Problem statement:
Reproduce each of the following rows verbatim, with no changes of any kind.

################

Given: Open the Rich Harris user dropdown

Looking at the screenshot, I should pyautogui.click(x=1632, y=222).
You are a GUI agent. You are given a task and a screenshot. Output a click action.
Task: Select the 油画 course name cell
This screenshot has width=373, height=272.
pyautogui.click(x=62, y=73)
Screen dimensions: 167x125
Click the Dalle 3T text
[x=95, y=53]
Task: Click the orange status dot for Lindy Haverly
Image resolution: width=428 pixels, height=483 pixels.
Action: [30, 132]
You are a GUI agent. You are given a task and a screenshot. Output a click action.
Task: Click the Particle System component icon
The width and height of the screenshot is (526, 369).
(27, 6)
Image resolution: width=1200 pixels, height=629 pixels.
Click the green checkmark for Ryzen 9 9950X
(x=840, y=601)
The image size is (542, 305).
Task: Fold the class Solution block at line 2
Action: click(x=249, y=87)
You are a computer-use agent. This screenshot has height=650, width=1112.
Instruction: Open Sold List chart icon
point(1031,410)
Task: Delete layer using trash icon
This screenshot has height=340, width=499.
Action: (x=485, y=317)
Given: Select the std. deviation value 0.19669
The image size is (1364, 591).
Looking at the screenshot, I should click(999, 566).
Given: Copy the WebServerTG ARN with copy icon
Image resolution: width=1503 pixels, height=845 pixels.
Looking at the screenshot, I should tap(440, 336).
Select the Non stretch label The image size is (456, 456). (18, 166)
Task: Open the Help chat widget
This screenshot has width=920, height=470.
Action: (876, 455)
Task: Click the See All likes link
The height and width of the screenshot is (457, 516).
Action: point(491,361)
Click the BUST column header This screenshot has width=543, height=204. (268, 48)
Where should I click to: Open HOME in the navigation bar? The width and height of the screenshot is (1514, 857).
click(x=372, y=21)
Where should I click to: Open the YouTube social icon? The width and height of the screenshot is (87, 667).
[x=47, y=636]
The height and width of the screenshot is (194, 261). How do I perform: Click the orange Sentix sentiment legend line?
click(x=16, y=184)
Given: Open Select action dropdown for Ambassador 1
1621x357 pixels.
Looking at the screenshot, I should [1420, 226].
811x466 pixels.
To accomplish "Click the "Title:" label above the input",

################

The response:
Given: Open the Rich Harris user dropdown

Looking at the screenshot, I should pyautogui.click(x=1632, y=222).
You are a GUI agent. You are given a task and a screenshot. Output a click action.
Task: Select the 油画 course name cell
This screenshot has width=373, height=272.
pyautogui.click(x=62, y=73)
Screen dimensions: 167x125
Click the Dalle 3T text
[x=95, y=53]
Task: Click the orange status dot for Lindy Haverly
Image resolution: width=428 pixels, height=483 pixels.
Action: [30, 132]
You are a GUI agent. You are given a task and a screenshot. Output a click action.
Task: Click the Particle System component icon
The width and height of the screenshot is (526, 369).
(27, 6)
Image resolution: width=1200 pixels, height=629 pixels.
Click the green checkmark for Ryzen 9 9950X
(x=840, y=601)
The image size is (542, 305).
Task: Fold the class Solution block at line 2
Action: click(x=249, y=87)
You are a computer-use agent. This screenshot has height=650, width=1112.
Instruction: Open Sold List chart icon
point(1031,410)
Task: Delete layer using trash icon
This screenshot has height=340, width=499.
Action: (x=485, y=317)
Given: Select the std. deviation value 0.19669
The image size is (1364, 591).
Looking at the screenshot, I should click(999, 566).
Given: Copy the WebServerTG ARN with copy icon
Image resolution: width=1503 pixels, height=845 pixels.
Looking at the screenshot, I should tap(440, 336).
Select the Non stretch label The image size is (456, 456). (18, 166)
Task: Open the Help chat widget
This screenshot has width=920, height=470.
Action: (876, 455)
Task: Click the See All likes link
The height and width of the screenshot is (457, 516).
Action: point(491,361)
Click the BUST column header This screenshot has width=543, height=204. (268, 48)
Where should I click to: Open HOME in the navigation bar? The width and height of the screenshot is (1514, 857).
click(x=372, y=21)
Where should I click to: Open the YouTube social icon? The width and height of the screenshot is (87, 667).
[x=47, y=636]
The height and width of the screenshot is (194, 261). How do I perform: Click the orange Sentix sentiment legend line?
click(x=16, y=184)
Given: Open Select action dropdown for Ambassador 1
1621x357 pixels.
Looking at the screenshot, I should [1420, 226].
811x466 pixels.
To accomplish "Click the "Title:" label above the input",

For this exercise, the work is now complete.